BEGIN SOURCE DATA

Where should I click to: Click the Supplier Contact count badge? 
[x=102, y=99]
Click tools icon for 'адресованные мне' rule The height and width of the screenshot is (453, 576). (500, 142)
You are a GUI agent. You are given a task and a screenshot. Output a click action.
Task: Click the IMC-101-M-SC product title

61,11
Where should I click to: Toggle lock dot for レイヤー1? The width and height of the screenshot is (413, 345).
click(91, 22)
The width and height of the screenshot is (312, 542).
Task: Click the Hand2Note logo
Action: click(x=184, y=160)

END SOURCE DATA

(GOAL OF THE EXERCISE) In full and without alteration, repeat the records.

(ANSWER SPACE)
Where should I click to: Click the Supplier Contact count badge? 
[x=102, y=99]
Click tools icon for 'адресованные мне' rule The height and width of the screenshot is (453, 576). (500, 142)
You are a GUI agent. You are given a task and a screenshot. Output a click action.
Task: Click the IMC-101-M-SC product title

61,11
Where should I click to: Toggle lock dot for レイヤー1? The width and height of the screenshot is (413, 345).
click(91, 22)
The width and height of the screenshot is (312, 542).
Task: Click the Hand2Note logo
Action: click(x=184, y=160)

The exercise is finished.